Second, S&P’s downgrade has not much altered investors’ appetite for US Treasuries, which ironically will remain a safe haven for nervous global investors seeking to avoid risk, at least in the short run. A plain fact is that global investors still like doing business in US dollars and they have little alternative but to continue parking their holdings in Treasuries.
Third, S&P said on Monday that there is no immediate impact on either Asia-Pacific sovereign ratings or the region’s corporate, financial institutions, project finance or structured finance ratings following the US downgrade.
However, S&P’s downgrade is a wake-up call for the US about its economic woes, albeit in a humiliating fashion. Feelings of embarrassment aside, if the downgrade could prompt Washington to deal with the country’s debt problem in a more serious way, it would actually help the US economy and bring stability to the world economy in the long run.

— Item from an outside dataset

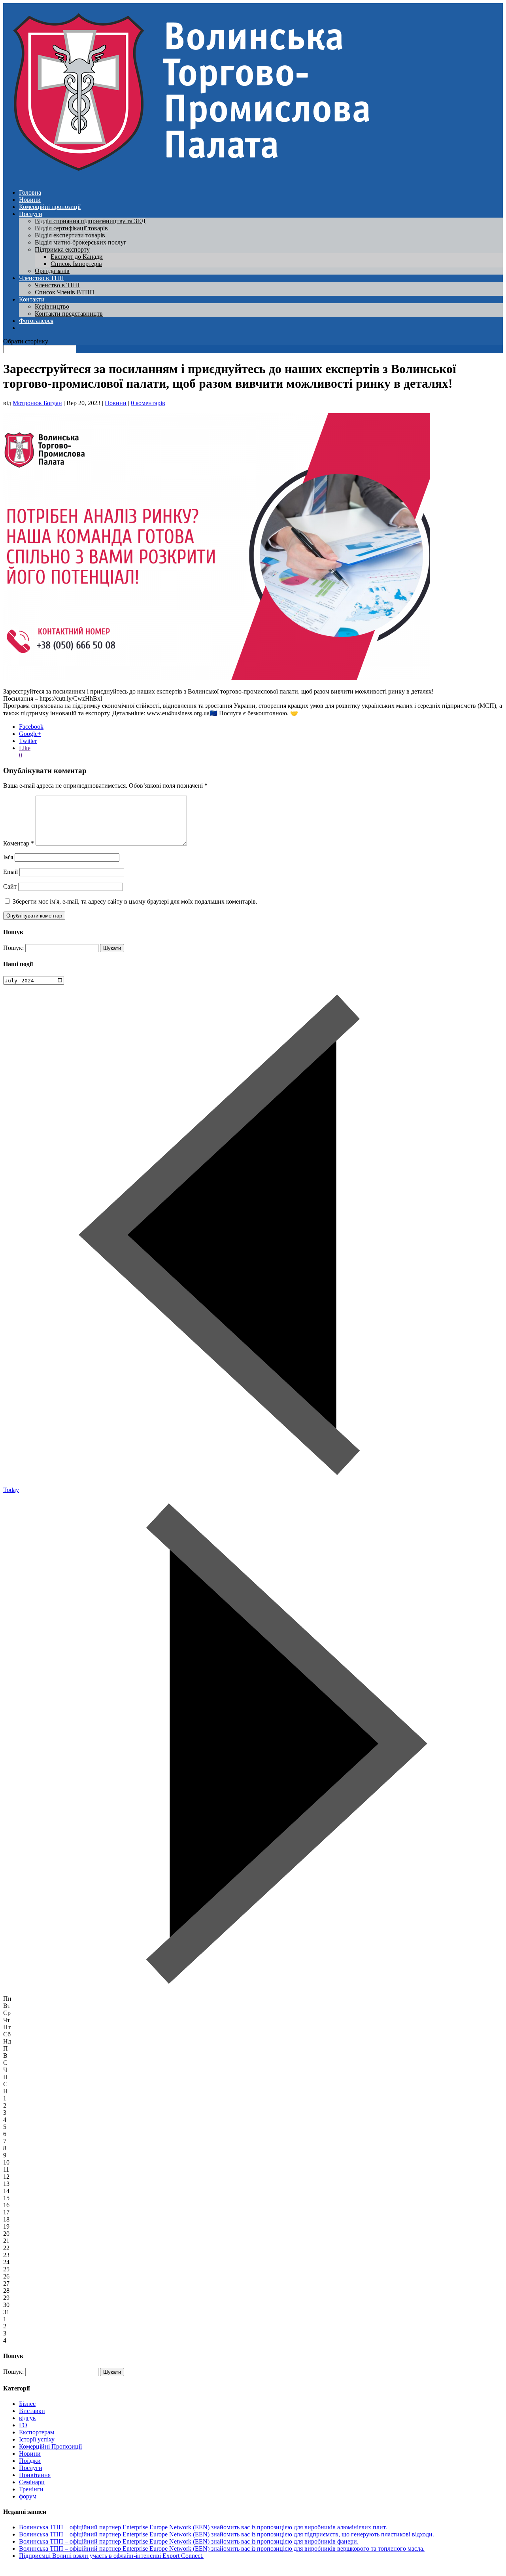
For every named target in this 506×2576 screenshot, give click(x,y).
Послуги (30, 213)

Furthermore, if S&P’s downgrade on US debt could force policymakers in debt-laden European economies to find real and effective solutions to their own debt problems, it would be another blessing to investors at home and abroad.
However, what has unnerved us here in Asia was the statement issued by the Federal Open Market Committee on Tuesday that the US Federal Reserve would likely keep interest rates at exceptionally low levels until mid-2013 and that its policymaking members had discussed a range of policy tools to boost the US economy, if necessary.
This is because the US central bank’s commitment to maintain interest rates near zero for such a fixed duration is also an unprecedented step, which will continue to weaken the US dollar and place appreciation pressure on the currencies of emerging economies.
The problem is that if the low interest rates proved ineffective, the Fed’s potential use of other policy tools to stimulate the US economy — a resumption of quantitative easing measures in some form, or QE3 — is no guarantee that it would boost the economy more than its previous two rounds of quantitative easing did, if the law of diminishing returns holds true, but would surely flood emerging markets with speculative capital, resulting in problems such as asset bubbles and currency appreciations, and could even spark currency wars and trade protectionism.
Moreover, if US companies still do not want to increase hiring and US consumers begin to cut back on spending despite the Fed’s implementation of QE3, one might have to wonder whether the slowing growth in the US economy would eventually lead to another downturn.